Und weiter geht es durch die Schlucht, häufig über Metallstiegen und -treppen und bisweilen ganz nahe der Passtrasse, wenn die Schlucht keinen anderen Weg erlaubt. Besonders eindrucksvoll sind die Blicke durch die Schlucht dort, wenn wir der Doveria besonders nahe kommen oder diese queren. Geradezu malerisch wirken die gemauerten Rundbogenbrücken, die als Relikte der ansonsten hier nicht mehr existenten alten Passstraße erhalten wurden und jetzt primär nur noch Kulisse sind.

Langsam weitet sich die Schlucht und wir entfernen uns von der Passtrasse. Es wird ruhiger, das Rauschen des Baches und des Autoverkehrs verschwindet immer mehr. Der idyllischer Pfad führt ein Stück direkt an der Steilwand entlang, dann durch ein mit Felsen durchsetztes offenes Waldgelände. Der Lauf ist hier herrlich entspannend.
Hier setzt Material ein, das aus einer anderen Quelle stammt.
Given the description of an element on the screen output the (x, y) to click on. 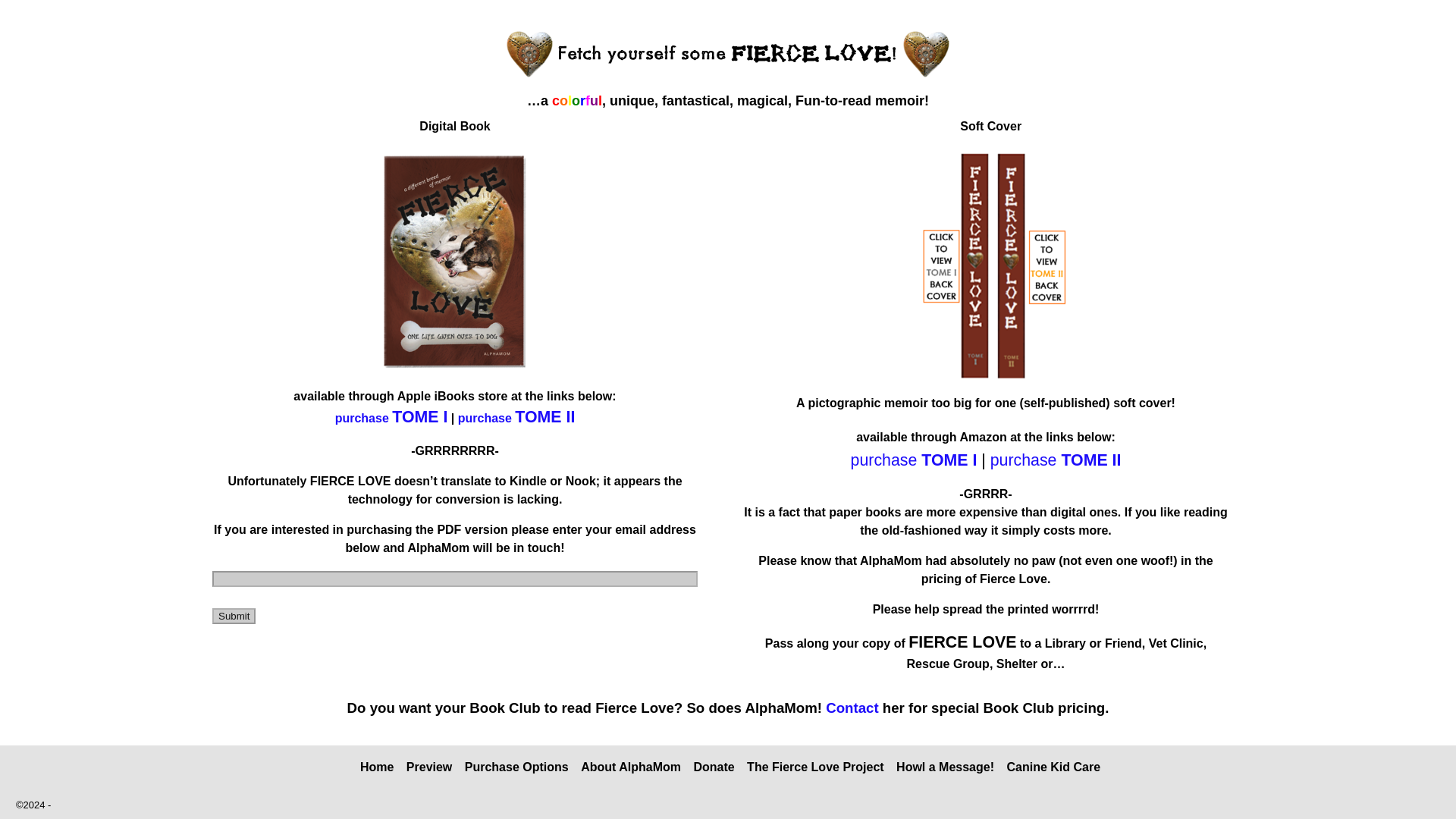
purchase TOME II (1055, 461)
Preview (428, 766)
purchase TOME II (516, 418)
About AlphaMom (630, 766)
purchase TOME I (913, 460)
Submit (234, 616)
Home (376, 766)
Submit (234, 616)
Page 1 (985, 549)
Given the description of an element on the screen output the (x, y) to click on. 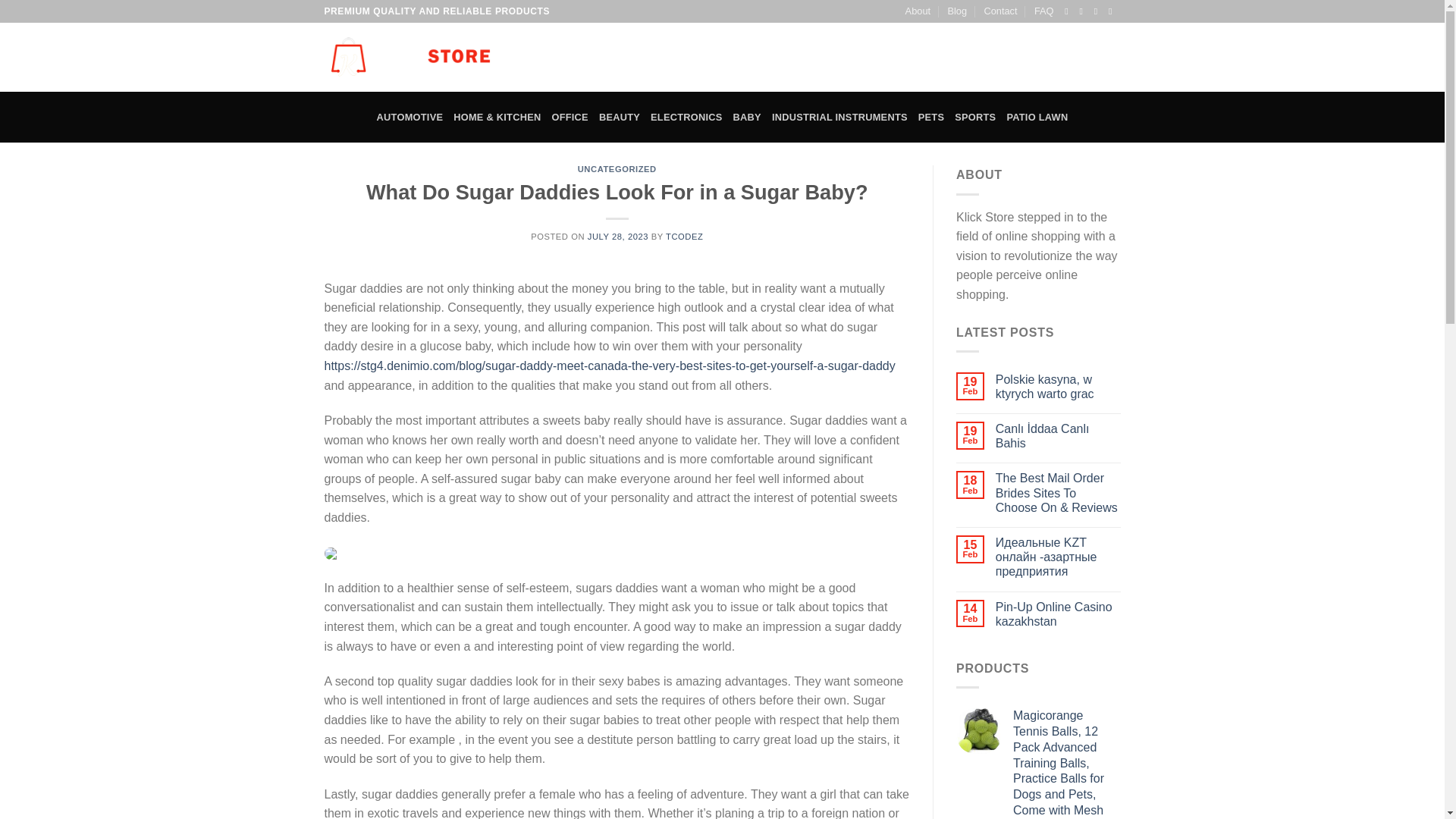
Search (942, 57)
UNCATEGORIZED (617, 168)
JULY 28, 2023 (617, 235)
PATIO LAWN (1036, 116)
About (917, 11)
INDUSTRIAL INSTRUMENTS (839, 116)
Klick Store - Shopping That Brings Joy (409, 57)
ELECTRONICS (686, 116)
AUTOMOTIVE (410, 116)
TCODEZ (684, 235)
Contact (1000, 11)
Given the description of an element on the screen output the (x, y) to click on. 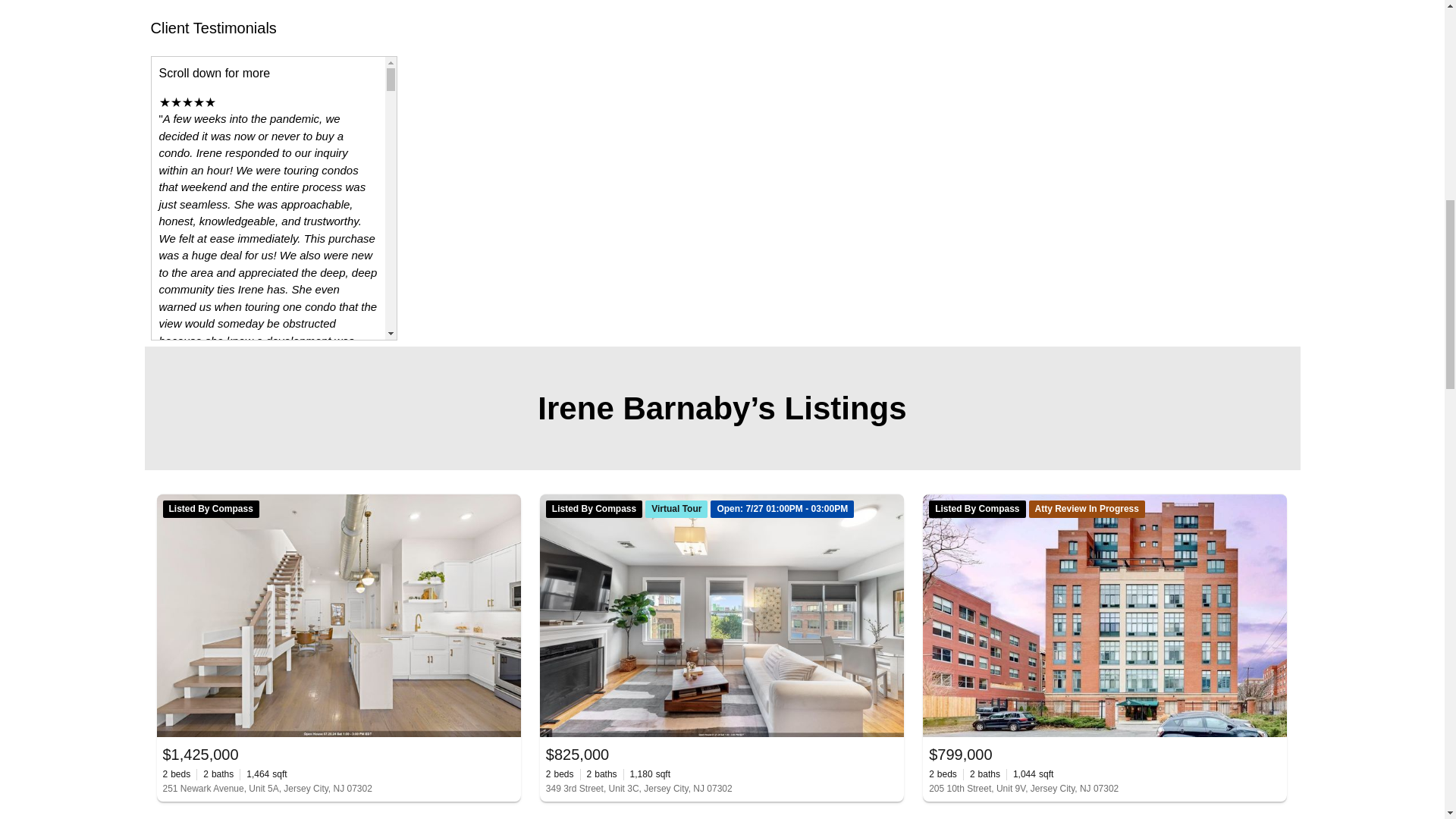
349 3rd Street, Unit 3C, Jersey City, NJ 07302 (722, 788)
251 Newark Avenue, Unit 5A, Jersey City, NJ 07302 (337, 788)
205 10th Street, Unit 9V, Jersey City, NJ 07302 (1104, 788)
Ein letztes Mal queren wir noch die Doveria. Kaum zu glauben ist, dass der hier breit und ruhig dahin plätschernde Bach nur wenige Hundert Meter weiter zum wilden Gebirgsbach mutiert. Allenfalls der auffallend breite Geröllrand des Bachs lässt erahnen, dass die Doveria bisweilen auch andere Wassermassen bewegt. Im Moment bietet sich mir aber ein Alpenidyll wie aus dem Bilderbuch: Wälder und hohe Berge am Horizont rahmen das sich in der Ferne verlierende Bachbett ein.

Gabi (1.240 üNN) heißt der kleine Weiler, den wir am Ende der Schlucht erreichen. Die ersten fünf Kilometer liegen hinter uns. Und siehe da: Auch die ersten etwa 400 Höhenmeter sind überwunden.